As July 30 began, Circuit Judge Heinz Rudolf presided over the action. Around noon, on behalf of the estate of Doris Elkins, Cook moved for substitution.    

Chief Judge Andrew Gleeson allowed the motion that afternoon and assigned the action to Circuit Judge Christopher Kolker. 

Any party in an Illinois court may substitute a judge once without cause if the judge has not made a substantial ruling. 

Judges normally sign orders for their own substitutions, and Rudolf himself signed one for the estate two days after Gleeson did it. 

Cook sued Memorial Hospital for estate administrator William Elkins in April, claiming Doris Elkins died due to negligence in its pain clinic. 

Cook didn’t file a certificate from a physician finding merit in the claim, so Memorial Hospital didn’t have to answer the complaint. 

On July 15, Rudolf held a status conference and continued it to Sept. 30. 

On July 22, Cook filed a certificate of merit. And on that date he notified the hospital that he would depose Jeanne Smith and Jennifer Masala at his office on Aug. 14. 

When a lawyer for the hospital responded that he couldn’t make that date, Cook set the depositions on Aug. 13. 

On July 30, hospital counsel Blair Keltner moved to quash the depositions. 

Keltner wrote that unrelenting insistence on Aug. 13 or 14 was an unreasonable attempt to inconvenience, oppress, and harass counsel and his client. 

“No prior attempt to coordinate schedules of defense counsel or these witnesses had been made,” Keltner wrote. 

He wrote that neither Smith nor Masala was available on Aug. 13 or 14, and that he offered to present them for depositions in the week of Sept. 9. 

He also wrote that the hospital hadn’t filed a responsive pleading, which is due Aug. 21. 

A clerk filed Keltner’s motion and Cook’s substitution motion 17 minutes apart. 

On Aug. 1, Cook moved to compel the depositions. 

He wrote that Doris Elkins, age 83, suffered from congestive heart failure. 

According to the filing, the pain clinic admitted her on March 21, 2017, for a procedure known as a vertebral augmentation.
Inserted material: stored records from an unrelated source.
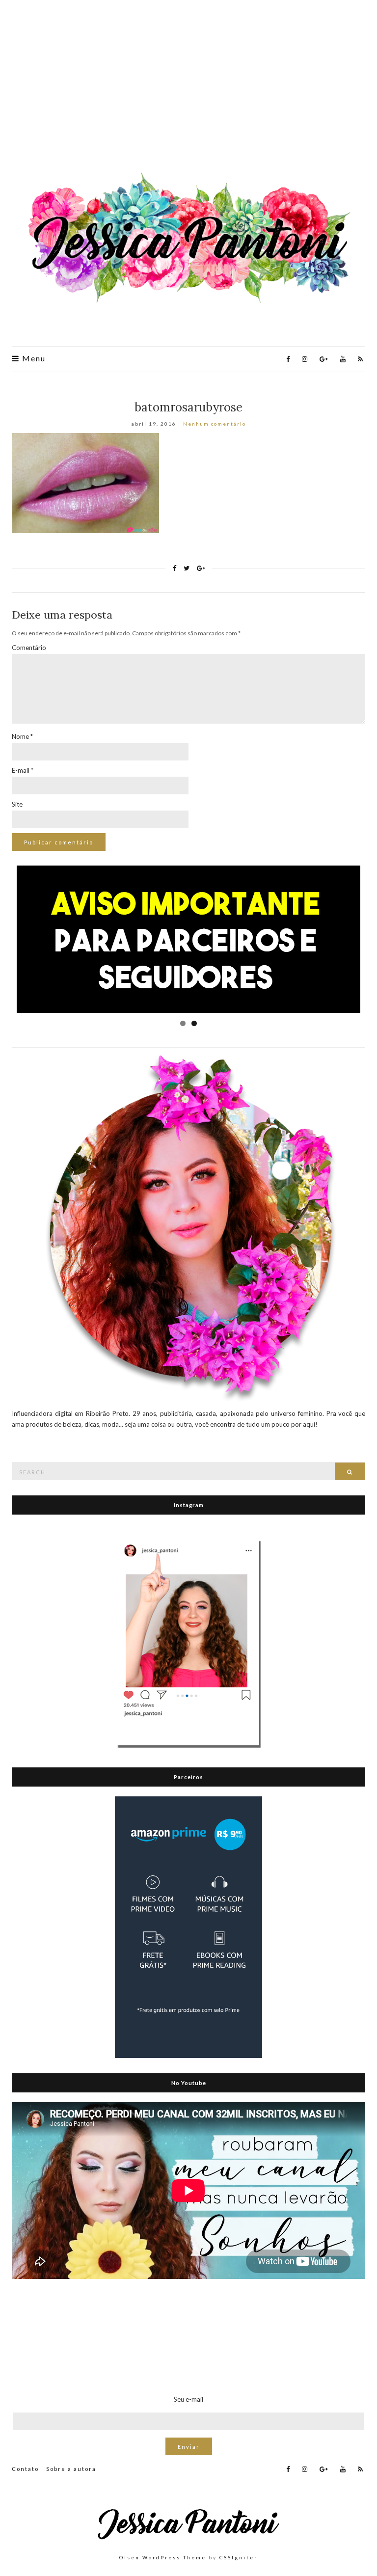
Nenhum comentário (214, 424)
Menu (33, 358)
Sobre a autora (71, 2469)
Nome (22, 736)
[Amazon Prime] (188, 1926)
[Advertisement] (188, 88)
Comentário (29, 647)
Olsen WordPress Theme (162, 2557)
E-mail (22, 770)
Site (17, 804)
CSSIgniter (238, 2557)
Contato (25, 2469)
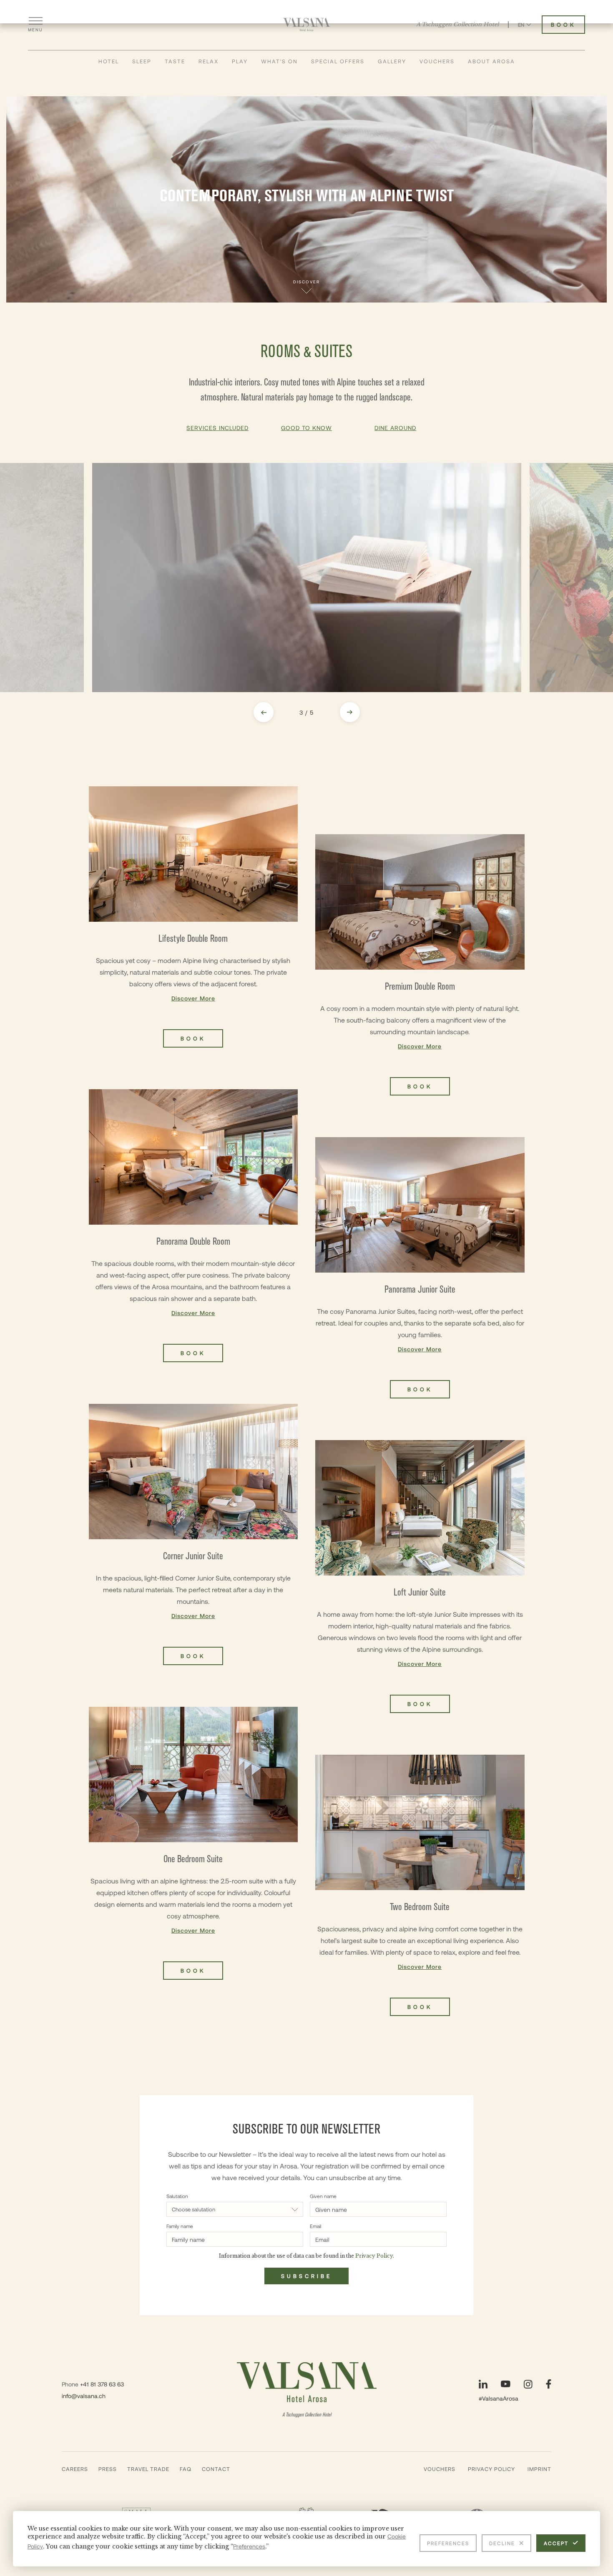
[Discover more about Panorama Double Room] (193, 1225)
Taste (175, 61)
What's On (279, 61)
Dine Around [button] (395, 427)
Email (315, 2225)
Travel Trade (148, 2469)
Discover (306, 281)
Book (563, 24)
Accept (556, 2543)
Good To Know (306, 427)
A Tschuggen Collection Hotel (457, 25)
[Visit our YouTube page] (505, 2384)
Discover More (193, 998)
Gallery (392, 61)
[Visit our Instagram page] (528, 2384)
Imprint (539, 2469)
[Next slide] (350, 712)
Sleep (141, 61)
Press (107, 2469)
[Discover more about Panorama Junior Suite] (420, 1267)
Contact (216, 2469)
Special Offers (337, 61)
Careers (75, 2469)
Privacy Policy (491, 2469)
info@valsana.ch (84, 2395)
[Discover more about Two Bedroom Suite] (420, 1885)
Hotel (108, 61)
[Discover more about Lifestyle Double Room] (193, 917)
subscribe (306, 2276)
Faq (185, 2469)
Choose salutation (193, 2209)
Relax (208, 61)
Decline (502, 2543)
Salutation (177, 2195)
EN (521, 25)
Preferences (448, 2543)
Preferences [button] (249, 2546)
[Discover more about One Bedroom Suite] (193, 1843)
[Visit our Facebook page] (548, 2384)
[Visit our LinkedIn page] (483, 2384)
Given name (323, 2195)
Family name (179, 2225)
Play (240, 61)
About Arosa (491, 61)
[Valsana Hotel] (306, 24)
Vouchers (437, 61)
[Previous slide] (264, 712)
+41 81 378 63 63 (102, 2384)
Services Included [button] (217, 427)
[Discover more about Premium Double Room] (420, 964)
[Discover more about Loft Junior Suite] (420, 1576)
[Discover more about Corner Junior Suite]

It employed conscious sedation with Fentanyl and Versed, a technique that is sometimes referred to as twilight. In minutes after conclusion of the procedure, a code was called that Smith and Marsala participated in. 

Elkins was then transferred to the emergency room in a physical and verbal unresponsive condition. 

Cook wrote that a physician told Elkins’ sons she was over medicated. She died on May 1, 2017. 

Cook notified the hospital that he would bring the motion to a hearing in Kolker’s court on Aug. 8. 

Also on Aug. 1, Keltner notified the estate that he would bring his motion to a hearing on Aug. 8. 

As of Aug. 12, the docket showed no entry for Aug. 8.